- [YOUR OBJECTIVE]: Repeat verbatim, and only, the lines of the data below, beginning at the line that contains "Open the Manage" and stopping after the line that contains "Task: Click the 直接授权 description paragraph".

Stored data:
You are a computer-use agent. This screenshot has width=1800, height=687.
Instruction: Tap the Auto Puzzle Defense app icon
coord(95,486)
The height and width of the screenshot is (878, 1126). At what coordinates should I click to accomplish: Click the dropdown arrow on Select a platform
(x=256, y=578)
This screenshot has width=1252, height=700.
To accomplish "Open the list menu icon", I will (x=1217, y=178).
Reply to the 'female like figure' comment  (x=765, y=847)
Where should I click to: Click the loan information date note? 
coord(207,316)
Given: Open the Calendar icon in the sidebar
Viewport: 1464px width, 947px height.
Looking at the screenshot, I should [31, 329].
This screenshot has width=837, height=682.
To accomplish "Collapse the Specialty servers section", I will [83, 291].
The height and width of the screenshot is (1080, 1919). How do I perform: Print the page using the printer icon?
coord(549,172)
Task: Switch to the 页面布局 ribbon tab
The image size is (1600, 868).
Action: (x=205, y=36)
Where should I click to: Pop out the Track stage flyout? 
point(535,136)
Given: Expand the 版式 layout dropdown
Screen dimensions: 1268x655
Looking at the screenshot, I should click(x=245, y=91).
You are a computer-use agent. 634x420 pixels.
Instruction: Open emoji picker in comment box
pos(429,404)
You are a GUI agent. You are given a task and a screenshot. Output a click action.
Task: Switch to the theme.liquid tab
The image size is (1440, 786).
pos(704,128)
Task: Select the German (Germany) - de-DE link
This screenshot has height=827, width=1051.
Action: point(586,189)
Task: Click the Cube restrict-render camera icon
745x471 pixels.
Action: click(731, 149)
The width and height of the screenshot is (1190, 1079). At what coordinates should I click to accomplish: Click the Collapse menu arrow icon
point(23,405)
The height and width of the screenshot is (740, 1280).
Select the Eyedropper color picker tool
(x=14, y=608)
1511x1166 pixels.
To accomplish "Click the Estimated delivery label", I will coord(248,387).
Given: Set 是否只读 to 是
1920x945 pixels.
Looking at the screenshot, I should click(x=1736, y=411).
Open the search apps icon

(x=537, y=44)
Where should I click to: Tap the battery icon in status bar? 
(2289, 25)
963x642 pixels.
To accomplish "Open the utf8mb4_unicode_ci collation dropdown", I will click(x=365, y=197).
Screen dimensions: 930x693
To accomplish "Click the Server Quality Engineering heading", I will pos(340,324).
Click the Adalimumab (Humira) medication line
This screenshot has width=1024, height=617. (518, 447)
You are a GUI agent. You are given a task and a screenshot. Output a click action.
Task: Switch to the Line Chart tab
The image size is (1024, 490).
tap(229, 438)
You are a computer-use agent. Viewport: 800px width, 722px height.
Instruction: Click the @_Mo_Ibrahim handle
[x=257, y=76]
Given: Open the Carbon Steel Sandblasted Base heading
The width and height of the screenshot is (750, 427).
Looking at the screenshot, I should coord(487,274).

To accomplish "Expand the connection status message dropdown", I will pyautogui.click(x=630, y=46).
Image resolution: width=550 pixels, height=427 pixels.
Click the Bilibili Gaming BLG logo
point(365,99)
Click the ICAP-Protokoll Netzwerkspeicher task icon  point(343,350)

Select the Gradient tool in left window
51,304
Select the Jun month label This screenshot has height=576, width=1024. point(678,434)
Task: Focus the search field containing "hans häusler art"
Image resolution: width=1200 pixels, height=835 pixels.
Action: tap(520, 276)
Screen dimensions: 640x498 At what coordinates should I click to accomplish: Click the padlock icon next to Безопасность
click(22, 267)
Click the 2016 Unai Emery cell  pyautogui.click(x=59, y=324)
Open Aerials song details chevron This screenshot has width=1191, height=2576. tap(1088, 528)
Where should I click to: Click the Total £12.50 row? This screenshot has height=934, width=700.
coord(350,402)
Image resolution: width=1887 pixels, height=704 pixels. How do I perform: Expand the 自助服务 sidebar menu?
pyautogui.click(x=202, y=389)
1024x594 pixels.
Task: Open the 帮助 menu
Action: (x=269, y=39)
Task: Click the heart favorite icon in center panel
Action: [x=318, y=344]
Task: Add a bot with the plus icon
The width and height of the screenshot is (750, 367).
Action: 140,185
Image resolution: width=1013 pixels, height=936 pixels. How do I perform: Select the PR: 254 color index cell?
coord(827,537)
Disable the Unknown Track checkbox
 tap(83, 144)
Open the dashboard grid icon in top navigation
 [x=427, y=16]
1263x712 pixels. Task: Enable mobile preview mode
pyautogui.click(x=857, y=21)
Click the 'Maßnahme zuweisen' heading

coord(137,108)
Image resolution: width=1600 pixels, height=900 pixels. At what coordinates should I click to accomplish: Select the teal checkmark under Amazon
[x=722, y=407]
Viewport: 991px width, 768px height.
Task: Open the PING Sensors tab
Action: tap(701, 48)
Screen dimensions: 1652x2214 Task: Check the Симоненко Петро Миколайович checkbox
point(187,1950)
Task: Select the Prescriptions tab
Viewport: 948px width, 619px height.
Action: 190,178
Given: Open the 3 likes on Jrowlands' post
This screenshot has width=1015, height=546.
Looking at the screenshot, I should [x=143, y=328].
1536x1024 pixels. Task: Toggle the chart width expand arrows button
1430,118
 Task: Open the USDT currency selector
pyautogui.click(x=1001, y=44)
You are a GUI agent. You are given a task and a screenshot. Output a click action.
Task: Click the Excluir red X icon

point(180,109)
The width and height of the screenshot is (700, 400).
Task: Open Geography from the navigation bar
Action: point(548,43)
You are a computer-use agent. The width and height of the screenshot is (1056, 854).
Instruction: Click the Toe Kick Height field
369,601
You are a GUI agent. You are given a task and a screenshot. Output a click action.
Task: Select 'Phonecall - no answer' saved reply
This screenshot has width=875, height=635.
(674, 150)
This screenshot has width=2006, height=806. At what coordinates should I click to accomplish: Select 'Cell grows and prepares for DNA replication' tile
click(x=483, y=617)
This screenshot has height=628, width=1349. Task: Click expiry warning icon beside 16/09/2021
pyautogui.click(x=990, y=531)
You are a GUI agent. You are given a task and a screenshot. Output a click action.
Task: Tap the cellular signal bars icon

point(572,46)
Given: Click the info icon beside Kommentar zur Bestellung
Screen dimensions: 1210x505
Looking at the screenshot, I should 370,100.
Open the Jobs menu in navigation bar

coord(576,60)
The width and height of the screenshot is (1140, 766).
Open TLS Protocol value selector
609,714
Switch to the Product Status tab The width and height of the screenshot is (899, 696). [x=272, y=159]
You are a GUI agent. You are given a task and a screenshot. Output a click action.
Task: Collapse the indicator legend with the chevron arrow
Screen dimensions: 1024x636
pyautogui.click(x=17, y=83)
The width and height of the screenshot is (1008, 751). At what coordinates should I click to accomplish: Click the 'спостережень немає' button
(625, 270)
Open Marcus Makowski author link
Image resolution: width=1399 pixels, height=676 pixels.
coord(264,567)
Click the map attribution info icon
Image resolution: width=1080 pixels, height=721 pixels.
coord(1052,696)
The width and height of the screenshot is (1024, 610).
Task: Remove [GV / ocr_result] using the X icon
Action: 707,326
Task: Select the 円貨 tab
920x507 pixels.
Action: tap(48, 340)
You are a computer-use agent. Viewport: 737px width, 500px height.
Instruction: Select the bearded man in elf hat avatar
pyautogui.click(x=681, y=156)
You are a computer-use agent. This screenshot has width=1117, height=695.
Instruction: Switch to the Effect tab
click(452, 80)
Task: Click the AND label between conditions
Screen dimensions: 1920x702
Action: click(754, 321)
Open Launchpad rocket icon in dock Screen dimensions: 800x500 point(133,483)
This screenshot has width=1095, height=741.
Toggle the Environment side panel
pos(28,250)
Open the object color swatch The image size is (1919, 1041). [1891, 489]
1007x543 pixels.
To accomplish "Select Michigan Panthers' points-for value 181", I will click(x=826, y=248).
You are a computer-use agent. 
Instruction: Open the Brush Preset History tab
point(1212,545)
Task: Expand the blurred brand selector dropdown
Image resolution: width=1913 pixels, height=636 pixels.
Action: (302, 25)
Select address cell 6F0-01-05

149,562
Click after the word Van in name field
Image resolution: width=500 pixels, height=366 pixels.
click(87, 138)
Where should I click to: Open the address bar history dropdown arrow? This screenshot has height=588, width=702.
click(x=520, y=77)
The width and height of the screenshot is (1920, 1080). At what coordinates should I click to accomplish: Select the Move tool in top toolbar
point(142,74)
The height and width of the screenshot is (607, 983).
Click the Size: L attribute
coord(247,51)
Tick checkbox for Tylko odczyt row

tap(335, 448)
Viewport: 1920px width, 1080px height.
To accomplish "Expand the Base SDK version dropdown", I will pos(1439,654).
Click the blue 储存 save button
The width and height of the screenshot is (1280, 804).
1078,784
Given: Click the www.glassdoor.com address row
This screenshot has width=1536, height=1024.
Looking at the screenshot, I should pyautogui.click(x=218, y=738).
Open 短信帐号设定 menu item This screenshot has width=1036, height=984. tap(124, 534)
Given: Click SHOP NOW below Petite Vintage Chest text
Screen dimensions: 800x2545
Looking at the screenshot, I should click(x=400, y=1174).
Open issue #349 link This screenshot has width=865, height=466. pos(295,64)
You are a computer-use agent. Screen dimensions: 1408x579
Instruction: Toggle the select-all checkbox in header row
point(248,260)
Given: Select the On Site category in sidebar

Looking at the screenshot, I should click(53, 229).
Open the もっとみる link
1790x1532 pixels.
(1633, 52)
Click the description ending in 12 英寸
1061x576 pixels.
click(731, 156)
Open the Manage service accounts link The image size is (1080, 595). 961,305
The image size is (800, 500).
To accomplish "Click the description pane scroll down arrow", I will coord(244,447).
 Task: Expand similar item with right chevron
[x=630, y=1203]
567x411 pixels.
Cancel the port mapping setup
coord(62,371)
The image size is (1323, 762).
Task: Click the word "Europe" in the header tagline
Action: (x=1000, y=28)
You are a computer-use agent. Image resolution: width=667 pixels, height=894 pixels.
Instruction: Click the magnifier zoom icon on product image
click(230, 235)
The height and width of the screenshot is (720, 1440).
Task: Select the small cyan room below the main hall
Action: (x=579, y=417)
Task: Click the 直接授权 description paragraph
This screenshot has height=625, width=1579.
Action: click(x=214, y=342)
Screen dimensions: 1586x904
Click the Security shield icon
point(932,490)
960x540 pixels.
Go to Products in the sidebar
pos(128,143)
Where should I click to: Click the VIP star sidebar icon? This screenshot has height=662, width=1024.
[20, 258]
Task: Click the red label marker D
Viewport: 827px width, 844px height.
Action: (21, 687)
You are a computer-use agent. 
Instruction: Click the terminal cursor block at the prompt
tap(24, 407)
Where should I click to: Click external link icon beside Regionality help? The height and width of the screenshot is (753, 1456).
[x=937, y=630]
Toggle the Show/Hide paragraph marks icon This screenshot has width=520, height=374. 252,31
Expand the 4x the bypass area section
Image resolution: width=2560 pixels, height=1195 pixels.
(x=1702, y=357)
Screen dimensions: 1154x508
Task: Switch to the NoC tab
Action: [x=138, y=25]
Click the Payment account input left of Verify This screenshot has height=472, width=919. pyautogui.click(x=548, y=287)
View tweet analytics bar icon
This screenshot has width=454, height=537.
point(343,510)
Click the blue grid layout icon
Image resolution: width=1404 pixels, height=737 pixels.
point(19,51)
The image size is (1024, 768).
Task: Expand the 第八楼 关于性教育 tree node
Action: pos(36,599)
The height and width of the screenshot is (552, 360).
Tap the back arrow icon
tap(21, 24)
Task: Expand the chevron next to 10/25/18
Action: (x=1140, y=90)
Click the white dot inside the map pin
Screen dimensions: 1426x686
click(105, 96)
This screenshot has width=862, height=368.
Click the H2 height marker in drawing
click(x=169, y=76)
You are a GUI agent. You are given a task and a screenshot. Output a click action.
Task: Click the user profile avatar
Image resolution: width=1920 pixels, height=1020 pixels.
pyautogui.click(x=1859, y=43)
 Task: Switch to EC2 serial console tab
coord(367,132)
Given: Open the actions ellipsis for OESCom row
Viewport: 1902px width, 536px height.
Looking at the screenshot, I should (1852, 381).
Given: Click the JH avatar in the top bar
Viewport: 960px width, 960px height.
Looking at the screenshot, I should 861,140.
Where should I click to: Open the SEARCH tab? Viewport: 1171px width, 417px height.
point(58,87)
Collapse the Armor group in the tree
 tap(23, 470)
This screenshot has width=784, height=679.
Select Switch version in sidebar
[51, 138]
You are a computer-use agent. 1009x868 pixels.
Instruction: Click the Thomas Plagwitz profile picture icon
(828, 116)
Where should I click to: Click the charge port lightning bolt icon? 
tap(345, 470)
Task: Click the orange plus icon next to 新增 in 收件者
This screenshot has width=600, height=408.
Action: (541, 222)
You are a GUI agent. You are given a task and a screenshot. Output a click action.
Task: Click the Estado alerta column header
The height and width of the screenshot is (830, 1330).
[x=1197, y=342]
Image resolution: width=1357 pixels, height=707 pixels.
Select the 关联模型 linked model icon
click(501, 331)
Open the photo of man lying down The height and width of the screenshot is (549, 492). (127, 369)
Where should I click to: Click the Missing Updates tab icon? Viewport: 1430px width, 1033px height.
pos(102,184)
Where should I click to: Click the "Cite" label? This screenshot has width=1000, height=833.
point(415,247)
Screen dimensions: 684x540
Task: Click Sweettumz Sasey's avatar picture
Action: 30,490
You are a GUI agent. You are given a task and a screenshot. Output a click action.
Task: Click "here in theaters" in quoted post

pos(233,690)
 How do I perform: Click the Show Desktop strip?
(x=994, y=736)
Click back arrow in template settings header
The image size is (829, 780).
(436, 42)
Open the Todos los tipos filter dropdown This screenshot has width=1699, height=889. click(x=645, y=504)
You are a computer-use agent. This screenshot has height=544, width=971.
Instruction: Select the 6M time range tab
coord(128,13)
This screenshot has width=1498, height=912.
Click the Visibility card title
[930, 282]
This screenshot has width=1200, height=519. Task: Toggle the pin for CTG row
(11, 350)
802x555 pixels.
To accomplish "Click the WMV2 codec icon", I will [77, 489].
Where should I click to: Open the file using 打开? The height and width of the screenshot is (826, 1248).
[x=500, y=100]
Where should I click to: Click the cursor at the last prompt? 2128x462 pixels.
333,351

- [EXERCISE ANSWER]:
Open the Manage service accounts link The image size is (1080, 595). 961,305
The image size is (800, 500).
To accomplish "Click the description pane scroll down arrow", I will coord(244,447).
 Task: Expand similar item with right chevron
[x=630, y=1203]
567x411 pixels.
Cancel the port mapping setup
coord(62,371)
The image size is (1323, 762).
Task: Click the word "Europe" in the header tagline
Action: (x=1000, y=28)
You are a computer-use agent. Image resolution: width=667 pixels, height=894 pixels.
Instruction: Click the magnifier zoom icon on product image
click(230, 235)
The height and width of the screenshot is (720, 1440).
Task: Select the small cyan room below the main hall
Action: (x=579, y=417)
Task: Click the 直接授权 description paragraph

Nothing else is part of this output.